Reputation: 380
Given a string x, i can count the number of words (length) in this string using gregexpr("[A-Za-z]\w+", x) .
> x<-"\n\n\n\n\n\nMasters Publics\n\n\n\n\n\n\n\n\n\n\n\n\nMasters Universitaires et Prives au Maroc\n\n\n\n\n\n\n\n\\n\n\n\n\nMasters Par Ville\n\n\n\n\n\n\n\n\n\n\n\n\n"
> sapply(gregexpr("[A-Za-z]\\w+", x), function(x) sum(x > 0))
[1] 11
However, how can i retrieve the number of words in the longest attached string (with space and not \n), using regex under R environnent
in this example it would be "Masters Universitaires et Prives au Maroc" which length is 6 .
Thanks in Advance .
Upvotes: 3
Views: 1796
Reputation: 627101
I would solve it with
x <- "\n\n\n\n\n\nMasters Publics\n\n\n\n\n\n\n\n\n\n\n\n\nMasters Universitaires et Prives au Maroc\n\n\n\n\n\n\n\n\\n\n\n\n\nMasters Par Ville\n\n\n\n\n\n\n\n\n\n\n\n\n"

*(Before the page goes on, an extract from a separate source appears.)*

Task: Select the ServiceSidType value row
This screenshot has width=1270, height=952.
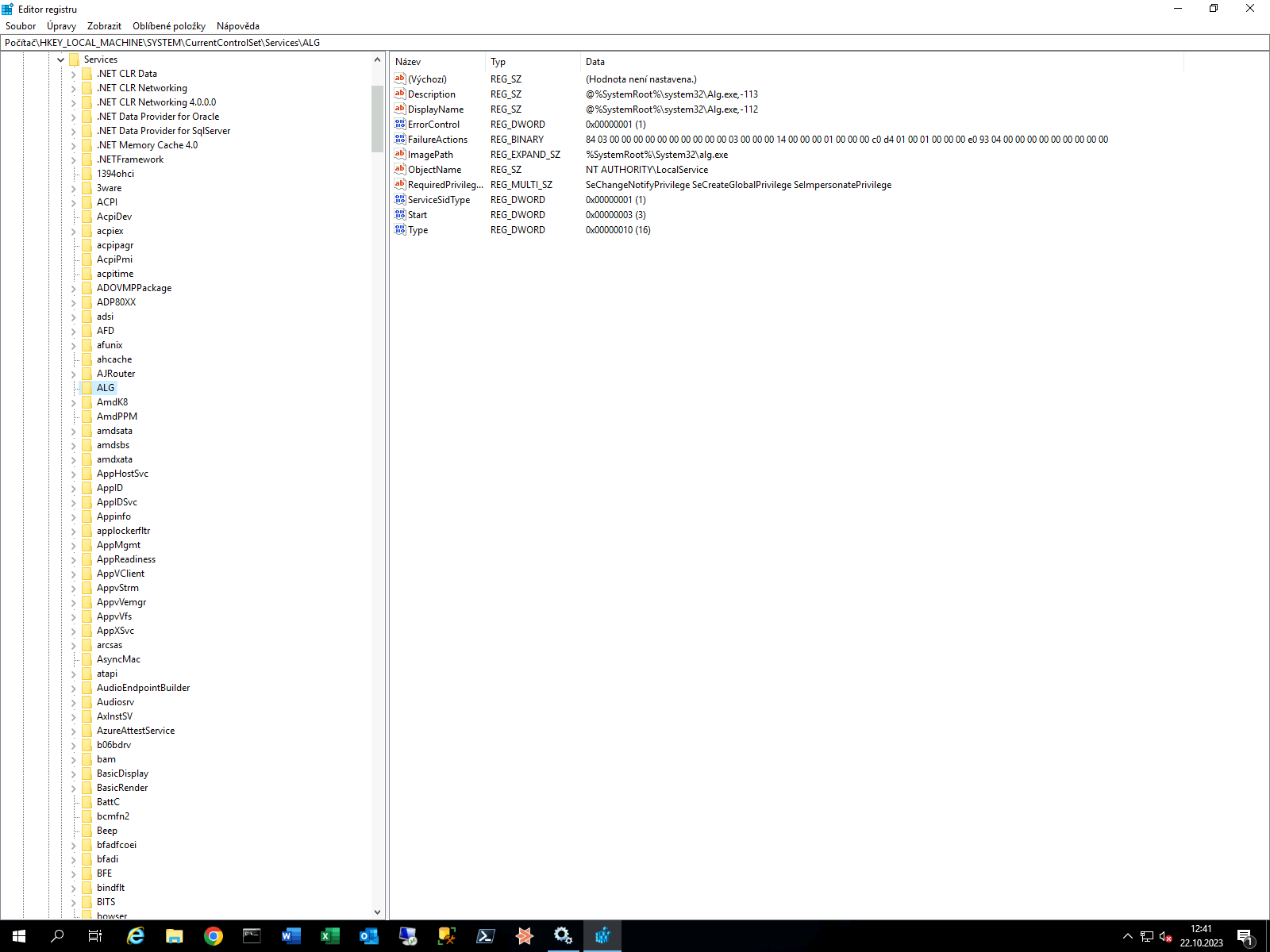Action: (438, 200)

max(nchar(gsub("[^ ]+", "", unlist(strsplit(trimws(x), "\n+"))))) + 1
Split a trimmed string into lines, unlist the result, remove all characters other than a space, get the longest item and add one. The [^ ]+
is a regex that matches one or more (due to the +
quantifier) characters other than (as [^...]

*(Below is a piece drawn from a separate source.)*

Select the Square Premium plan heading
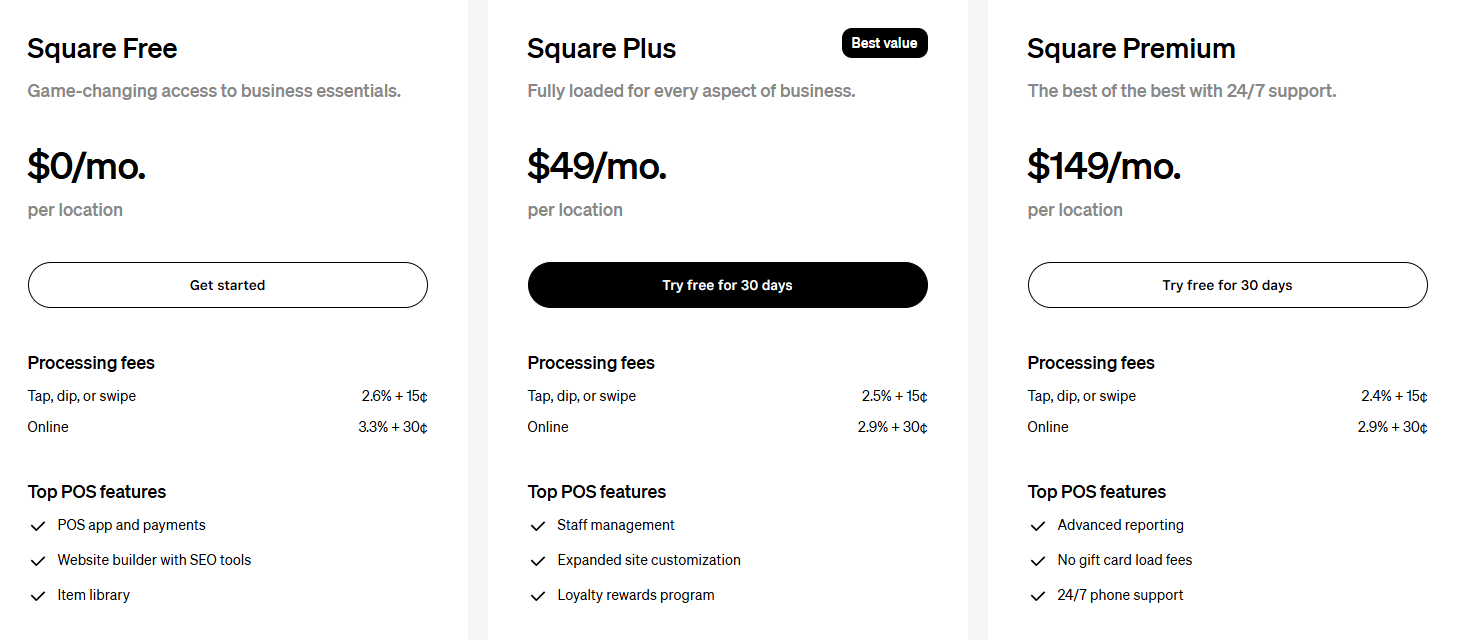1460x640 pixels. (x=1131, y=48)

is a negated character class) a space.
See IDEONE demo.
Upvotes: 2
Reputation: 1846
Load the package
library(stringr)
Create a new dataset, extracting and splitting the phrases
data <- unlist(str_split(x, pattern="\n", n = Inf))
index <- lapply(data, nchar)
index <- index !=0
# extract the maximum length of the phrase
max(sapply(gregexpr("\\W+", data[index]), length) + 1)
[1] 6
# just checking
data[index]
[1] "Masters Publics"
[2] "Masters Universitaires et Prives au Maroc"
[3] "\\n"
[4] "Masters Par Ville"
Upvotes: 1